Neben dem Hauptwerk präsentiert jeder Chor noch ein eigenes Programm. Stellproben, Anpassung der Inszenierung an die Möglichkeiten, die der Altarraum der Kirche bietet, Spannung und Nervosität liegen in der Luft. Und dann ist es soweit. Die Frauen zupfen ein letztes Mal an ihren Röcken, nutzen einen letzten Blick in die Spiegel, die Männer rücken ihre Fliege zurecht.  Die Kirche ist bis zum letzten Platz gefüllt, als wir die Bühne betreten.

Stelios Chatziktoris

Nun hat die Konzentration ihren Höhepunkt erreicht und als Stelios den Takstock hebt, dürfen wir Teil des Klangkörpers werden, den diese Kirche bietet. In einem solchen Konzert ergeht es uns wie den Wassertropfen, die sich von der Quelle zur Mündung mitreißen lassen, geleitet von der imaginären Kraft der Erdanziehung. Unser Chorleiter führt uns in die Tiefgründigkeit des großen Werks von Johannes Brahms. Trost und Leid liegen eng beieinander und bei „Hölle, Hölle, wo ist dein Sieg?
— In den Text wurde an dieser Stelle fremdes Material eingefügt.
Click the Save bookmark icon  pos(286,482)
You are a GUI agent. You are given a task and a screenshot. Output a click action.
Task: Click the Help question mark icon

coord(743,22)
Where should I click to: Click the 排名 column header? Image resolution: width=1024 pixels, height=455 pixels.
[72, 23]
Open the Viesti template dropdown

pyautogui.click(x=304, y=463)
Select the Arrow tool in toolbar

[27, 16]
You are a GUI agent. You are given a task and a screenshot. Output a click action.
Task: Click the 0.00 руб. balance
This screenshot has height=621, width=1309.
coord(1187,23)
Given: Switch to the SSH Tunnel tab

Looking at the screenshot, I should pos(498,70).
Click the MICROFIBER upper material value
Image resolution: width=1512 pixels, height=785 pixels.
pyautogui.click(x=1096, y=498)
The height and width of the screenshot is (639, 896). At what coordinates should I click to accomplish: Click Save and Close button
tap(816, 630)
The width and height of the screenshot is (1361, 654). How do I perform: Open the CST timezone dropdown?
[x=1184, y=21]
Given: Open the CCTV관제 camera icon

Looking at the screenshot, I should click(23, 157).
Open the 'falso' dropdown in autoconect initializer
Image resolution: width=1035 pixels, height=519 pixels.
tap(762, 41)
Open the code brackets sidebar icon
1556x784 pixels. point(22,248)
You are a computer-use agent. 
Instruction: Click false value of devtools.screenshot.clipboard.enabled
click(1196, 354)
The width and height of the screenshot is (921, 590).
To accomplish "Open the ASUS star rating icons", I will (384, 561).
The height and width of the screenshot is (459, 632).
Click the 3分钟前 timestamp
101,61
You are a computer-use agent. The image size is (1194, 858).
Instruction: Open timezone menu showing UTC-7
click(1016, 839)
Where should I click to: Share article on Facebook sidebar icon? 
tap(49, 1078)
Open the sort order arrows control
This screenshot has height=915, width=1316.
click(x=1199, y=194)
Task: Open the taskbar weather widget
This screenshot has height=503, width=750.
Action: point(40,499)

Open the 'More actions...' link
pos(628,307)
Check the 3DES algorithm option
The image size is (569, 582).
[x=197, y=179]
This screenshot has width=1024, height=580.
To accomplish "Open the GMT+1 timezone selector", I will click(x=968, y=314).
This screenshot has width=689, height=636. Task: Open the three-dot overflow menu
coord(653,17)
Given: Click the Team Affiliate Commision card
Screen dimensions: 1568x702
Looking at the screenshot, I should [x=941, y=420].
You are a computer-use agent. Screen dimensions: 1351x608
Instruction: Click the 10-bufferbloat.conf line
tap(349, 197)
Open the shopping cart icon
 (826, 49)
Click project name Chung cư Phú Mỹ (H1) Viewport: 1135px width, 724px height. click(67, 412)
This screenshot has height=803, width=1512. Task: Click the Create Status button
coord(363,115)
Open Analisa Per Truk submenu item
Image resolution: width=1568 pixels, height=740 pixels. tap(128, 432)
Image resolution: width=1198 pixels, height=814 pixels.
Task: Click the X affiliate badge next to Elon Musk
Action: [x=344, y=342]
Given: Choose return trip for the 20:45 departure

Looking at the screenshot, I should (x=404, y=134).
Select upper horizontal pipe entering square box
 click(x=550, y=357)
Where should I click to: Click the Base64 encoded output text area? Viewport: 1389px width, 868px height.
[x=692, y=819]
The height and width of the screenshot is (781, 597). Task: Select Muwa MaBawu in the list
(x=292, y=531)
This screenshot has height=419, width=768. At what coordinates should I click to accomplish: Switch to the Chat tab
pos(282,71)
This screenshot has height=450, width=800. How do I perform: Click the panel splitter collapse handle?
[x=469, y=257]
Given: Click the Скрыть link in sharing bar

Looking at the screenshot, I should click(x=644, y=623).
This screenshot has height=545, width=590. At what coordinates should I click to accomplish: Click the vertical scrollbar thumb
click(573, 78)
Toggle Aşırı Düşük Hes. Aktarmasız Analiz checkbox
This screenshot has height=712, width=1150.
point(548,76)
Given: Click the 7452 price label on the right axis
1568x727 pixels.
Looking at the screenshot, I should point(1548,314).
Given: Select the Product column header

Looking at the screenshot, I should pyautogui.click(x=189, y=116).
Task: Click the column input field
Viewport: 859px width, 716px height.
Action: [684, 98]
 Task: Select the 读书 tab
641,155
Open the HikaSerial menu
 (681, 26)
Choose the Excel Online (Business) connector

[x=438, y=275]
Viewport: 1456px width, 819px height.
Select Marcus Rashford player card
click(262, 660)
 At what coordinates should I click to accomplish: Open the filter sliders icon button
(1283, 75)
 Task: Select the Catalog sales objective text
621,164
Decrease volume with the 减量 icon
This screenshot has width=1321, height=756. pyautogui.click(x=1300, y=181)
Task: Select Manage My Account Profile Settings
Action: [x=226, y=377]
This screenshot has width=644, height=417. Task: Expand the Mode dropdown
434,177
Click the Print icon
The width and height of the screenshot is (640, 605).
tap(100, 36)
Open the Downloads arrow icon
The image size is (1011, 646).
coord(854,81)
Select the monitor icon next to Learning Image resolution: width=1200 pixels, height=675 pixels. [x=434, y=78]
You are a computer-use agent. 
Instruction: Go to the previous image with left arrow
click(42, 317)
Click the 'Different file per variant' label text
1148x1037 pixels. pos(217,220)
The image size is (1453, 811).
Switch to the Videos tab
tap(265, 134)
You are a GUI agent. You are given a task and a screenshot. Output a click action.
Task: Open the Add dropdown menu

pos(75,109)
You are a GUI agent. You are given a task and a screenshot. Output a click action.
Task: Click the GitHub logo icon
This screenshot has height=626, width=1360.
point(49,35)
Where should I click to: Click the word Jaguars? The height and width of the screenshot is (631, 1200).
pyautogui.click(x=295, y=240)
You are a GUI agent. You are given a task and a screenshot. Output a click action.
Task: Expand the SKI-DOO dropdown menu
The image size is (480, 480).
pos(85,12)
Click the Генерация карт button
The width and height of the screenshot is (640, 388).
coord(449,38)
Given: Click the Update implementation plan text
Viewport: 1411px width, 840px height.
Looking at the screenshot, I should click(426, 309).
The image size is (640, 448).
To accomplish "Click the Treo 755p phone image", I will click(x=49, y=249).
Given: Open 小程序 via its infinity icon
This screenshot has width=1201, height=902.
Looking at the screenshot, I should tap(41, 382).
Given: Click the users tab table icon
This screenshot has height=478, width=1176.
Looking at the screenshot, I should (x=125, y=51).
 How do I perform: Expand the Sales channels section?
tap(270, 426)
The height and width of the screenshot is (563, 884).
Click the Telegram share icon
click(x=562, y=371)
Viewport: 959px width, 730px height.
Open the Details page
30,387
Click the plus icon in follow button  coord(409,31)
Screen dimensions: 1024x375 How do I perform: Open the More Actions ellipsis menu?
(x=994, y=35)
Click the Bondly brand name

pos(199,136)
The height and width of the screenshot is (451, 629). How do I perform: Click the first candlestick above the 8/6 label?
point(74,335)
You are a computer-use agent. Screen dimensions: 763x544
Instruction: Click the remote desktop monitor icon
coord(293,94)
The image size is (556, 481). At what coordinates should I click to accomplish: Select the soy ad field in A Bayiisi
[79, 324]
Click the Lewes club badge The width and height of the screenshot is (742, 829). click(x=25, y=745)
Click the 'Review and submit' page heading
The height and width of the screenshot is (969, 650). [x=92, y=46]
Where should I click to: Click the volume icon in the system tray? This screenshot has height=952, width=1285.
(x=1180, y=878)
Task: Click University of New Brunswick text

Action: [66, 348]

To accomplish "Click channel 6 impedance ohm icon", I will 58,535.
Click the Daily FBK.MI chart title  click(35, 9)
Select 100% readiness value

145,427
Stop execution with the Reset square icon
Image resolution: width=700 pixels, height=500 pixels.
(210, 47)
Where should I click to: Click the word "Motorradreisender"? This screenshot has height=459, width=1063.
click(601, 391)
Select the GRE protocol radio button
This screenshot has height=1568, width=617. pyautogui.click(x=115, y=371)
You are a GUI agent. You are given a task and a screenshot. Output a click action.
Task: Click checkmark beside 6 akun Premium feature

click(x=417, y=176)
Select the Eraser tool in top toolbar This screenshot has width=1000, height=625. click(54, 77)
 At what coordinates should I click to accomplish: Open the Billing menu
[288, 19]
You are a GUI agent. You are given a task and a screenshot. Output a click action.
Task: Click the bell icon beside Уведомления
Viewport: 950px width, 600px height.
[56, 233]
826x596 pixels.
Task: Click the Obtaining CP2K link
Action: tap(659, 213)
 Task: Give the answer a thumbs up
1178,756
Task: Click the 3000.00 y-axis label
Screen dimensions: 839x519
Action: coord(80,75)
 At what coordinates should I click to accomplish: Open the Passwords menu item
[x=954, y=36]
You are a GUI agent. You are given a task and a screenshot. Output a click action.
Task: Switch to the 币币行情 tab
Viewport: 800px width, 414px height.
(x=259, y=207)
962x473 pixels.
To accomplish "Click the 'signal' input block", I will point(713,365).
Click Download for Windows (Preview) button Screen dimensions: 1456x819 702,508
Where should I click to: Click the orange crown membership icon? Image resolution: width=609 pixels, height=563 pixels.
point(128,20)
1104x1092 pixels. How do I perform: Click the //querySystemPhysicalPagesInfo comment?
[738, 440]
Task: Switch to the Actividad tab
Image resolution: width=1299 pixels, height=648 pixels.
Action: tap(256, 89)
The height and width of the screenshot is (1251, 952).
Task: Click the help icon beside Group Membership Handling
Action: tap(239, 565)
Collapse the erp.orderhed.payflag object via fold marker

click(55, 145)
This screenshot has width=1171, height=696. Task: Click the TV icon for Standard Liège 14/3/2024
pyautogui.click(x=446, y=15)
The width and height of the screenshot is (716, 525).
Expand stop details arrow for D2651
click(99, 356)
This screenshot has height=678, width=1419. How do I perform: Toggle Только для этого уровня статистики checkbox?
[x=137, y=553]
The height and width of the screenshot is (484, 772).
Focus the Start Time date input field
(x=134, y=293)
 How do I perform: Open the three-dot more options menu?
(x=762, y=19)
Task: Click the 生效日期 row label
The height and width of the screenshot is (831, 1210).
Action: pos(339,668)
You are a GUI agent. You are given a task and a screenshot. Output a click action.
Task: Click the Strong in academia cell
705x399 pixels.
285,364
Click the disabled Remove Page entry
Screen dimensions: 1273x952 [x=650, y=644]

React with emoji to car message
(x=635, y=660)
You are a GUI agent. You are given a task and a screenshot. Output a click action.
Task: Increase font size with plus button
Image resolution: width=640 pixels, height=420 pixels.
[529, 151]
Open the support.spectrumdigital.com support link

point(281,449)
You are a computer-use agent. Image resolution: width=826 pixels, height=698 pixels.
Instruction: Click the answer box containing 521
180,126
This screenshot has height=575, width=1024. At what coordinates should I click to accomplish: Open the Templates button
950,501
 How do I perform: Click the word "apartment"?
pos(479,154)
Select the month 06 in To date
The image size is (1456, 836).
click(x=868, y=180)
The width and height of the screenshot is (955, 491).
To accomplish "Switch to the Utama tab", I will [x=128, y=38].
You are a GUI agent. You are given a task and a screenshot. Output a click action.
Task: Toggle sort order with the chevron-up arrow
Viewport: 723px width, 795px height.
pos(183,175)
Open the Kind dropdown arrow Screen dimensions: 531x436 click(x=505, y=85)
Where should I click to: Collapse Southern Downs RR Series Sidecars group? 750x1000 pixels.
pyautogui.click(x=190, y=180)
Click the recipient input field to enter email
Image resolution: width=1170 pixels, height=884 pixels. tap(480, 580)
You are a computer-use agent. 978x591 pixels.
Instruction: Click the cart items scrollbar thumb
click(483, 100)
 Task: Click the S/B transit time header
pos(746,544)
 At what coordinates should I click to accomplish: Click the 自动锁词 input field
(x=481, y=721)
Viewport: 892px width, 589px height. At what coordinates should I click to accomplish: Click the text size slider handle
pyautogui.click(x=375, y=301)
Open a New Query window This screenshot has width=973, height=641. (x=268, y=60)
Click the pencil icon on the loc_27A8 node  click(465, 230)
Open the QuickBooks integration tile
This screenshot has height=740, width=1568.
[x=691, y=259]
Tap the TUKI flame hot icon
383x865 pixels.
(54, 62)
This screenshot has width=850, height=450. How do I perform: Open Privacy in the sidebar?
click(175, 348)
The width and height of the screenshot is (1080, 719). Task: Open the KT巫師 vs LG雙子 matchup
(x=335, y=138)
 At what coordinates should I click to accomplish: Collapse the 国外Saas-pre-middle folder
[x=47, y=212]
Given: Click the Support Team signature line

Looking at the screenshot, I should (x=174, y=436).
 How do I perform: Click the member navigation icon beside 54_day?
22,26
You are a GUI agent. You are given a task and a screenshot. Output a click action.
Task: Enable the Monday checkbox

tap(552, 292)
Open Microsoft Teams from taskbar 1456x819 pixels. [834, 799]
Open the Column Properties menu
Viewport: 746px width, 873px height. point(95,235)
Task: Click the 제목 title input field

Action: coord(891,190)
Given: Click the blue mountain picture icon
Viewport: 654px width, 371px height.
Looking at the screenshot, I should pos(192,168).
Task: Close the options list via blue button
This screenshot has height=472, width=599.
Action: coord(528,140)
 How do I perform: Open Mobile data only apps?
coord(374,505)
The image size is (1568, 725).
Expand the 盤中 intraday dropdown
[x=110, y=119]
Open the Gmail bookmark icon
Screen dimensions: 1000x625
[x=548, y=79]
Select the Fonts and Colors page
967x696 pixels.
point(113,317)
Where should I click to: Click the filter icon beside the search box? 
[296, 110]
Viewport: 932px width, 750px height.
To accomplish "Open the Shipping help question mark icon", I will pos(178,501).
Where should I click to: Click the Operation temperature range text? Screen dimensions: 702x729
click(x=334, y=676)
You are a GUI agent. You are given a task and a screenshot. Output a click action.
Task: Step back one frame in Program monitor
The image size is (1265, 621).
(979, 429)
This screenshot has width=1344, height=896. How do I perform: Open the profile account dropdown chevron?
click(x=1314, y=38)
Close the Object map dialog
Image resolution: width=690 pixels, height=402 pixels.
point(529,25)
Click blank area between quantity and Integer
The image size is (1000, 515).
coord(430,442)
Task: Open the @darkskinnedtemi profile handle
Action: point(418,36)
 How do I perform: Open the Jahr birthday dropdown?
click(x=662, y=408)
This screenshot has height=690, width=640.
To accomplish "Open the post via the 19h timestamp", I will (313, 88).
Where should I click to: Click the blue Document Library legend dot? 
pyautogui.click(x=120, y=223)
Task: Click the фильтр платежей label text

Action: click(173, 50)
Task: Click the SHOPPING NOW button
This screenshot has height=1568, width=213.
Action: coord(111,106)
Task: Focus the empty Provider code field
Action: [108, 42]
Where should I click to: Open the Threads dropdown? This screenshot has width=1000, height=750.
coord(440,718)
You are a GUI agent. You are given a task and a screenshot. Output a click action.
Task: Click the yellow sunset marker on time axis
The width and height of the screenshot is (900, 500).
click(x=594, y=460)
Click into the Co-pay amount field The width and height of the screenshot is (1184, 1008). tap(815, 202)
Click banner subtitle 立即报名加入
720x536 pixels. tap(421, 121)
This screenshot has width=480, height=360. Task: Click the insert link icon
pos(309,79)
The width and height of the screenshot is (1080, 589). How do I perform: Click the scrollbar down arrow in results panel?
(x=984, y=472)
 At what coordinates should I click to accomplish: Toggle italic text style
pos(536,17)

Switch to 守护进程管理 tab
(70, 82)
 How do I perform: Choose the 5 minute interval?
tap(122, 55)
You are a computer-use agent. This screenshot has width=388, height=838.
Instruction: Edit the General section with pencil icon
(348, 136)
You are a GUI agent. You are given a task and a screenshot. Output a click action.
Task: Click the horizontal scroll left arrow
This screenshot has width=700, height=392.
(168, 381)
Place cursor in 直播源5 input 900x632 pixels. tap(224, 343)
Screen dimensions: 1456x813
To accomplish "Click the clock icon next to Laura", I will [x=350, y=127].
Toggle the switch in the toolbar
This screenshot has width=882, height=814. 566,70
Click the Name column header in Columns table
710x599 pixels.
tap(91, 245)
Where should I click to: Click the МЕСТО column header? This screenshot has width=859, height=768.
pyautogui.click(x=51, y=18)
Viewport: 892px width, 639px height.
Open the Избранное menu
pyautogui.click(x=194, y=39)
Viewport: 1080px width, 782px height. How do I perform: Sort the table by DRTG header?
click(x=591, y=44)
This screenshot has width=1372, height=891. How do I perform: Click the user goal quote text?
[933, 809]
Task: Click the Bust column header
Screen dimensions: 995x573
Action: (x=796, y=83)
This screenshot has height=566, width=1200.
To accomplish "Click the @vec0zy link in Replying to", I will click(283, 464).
Tod, wo ist Dein Stachel“ sind wir vollständig eins geworden mit der Musik, der Endlichkeitsahnung des Lebens, die jeden innerlich in fiebrige Schwingung versetzt. Erschöpft und glücklich nehmen wir den tosenden Applaus dankbar entgegen.

Das zweite Konzert findet im Theater ……… von Limassol statt. Wir müssen uns mit dem neuen Aufführungsort vertraut machen, die Auf- und Abgänge in neue Ordnung gebracht werden, die Ausrichtung der Schweinwerfer eingestellt. Wer liegt wo bei „Sleep“ von Charles Anthony Silvestri?

Bei Eric Whitacres „Sleep“

Mit dem Applaus nach dem Konzert geht unser Arbeitsprogramm auf der Insel zu Ende. Klar ist, dass wir den zypriotischen Chor nach Deutschland einladen werden, um das gemeinsame Konzert auch in Berlin aufzuführen.

Uns bleiben noch 2 Tage vor dem Rückflug für Entspannung, Strandleben und weitere Erkundungen. Besonders beeindruckend für uns eine Wanderung durch die Avakas-Schlucht. In der Regenzeit kann man die Schlucht nicht begehen. Jetzt ist es nur ein Rinnsal , welches durch das Nadelöhr sich eng gegenüber stehender Felswände fließt und uns Durchlass gewährt. Wir halten inne und lauschen unseren eigenen Klängen, wie sie sich im Hall der kathedralenartig nach oben strebenden Wände versmischen und langsam entschwinden.